> _TASKS TO PERFORM_
1 > In the essay on forgetting travel memories, how much time has passed since the writer's travels across Europe?
2 > Pick up the essay on forgetting travel memories after its last sentence and continue it in the same voice.

> _EXERCISE TEXT_
I have been particularly smitten with graphs lately and therefore do not find it difficult to think of my situation as corresponding to the Ebbinghaus Forgetting Curve. I intend to now write on my travels across Europe in December last year. Over four months have passed since and I am not sure how much of it all I remember.

The exponential nature of forgetting unsettles me. I like to believe I have a certain grip on my memory, especially when I enter a portal knowing very well that I intend to remember everything about it. No doubt the details fade away slowly, slip into the oblivion of a forgotten world from which longing emerges in leaps and bounds. That’s strangely the pattern of my longing. It gets stronger as I tend to realize the invasion of forgetfulness over my memories, strange for one is usually known to long over the intrusion of purposeful or random recollection of memories. I tend to hold them, in a tight grip, at least until I put them on down on paper. If you look at me inside my head, I am found holding my travel memories tightly and close to me as I would hold a bunch of flowers with full realization they will soon fade and ridiculously believing that the fading will be delayed as long as I am holding them close to me.

> _DATASET EXCERPT_
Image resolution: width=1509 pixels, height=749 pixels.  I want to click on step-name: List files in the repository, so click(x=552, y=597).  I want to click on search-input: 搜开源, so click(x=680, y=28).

> _ANSWER SECTION_
1 > Over four months.

2 >
Such is the graph of my memory of my December travel across Europe of which I intend to write everything here. Technically, I should remember less of London than Bratislava as the latter is closer to time. So the graph is exponential from Day 1 to Day 30 but Ebbinghaus reasoned that with the help of mnemonics, the exponentiality can be reasonably checked.

Now, I have gathered plenty of those mnemonics, all real, metaphorical and virtual – notes, mental milestones, gifts, scribbles and pictures – pictures, the greatest mnemonics. Will I remember what I did soon after I woke up on my first morning in London, or the star on the Xmas tree at St Pancras or the aroma of breads in Berlin’s Hauptbahnhof, the sounds of pigeons outside the Notre Dame,.. I don’t know. I am curious to know how much of it I really do remember.

It’s now time to bring that memory out on paper and when done with all my writing, I will have a real time graph here.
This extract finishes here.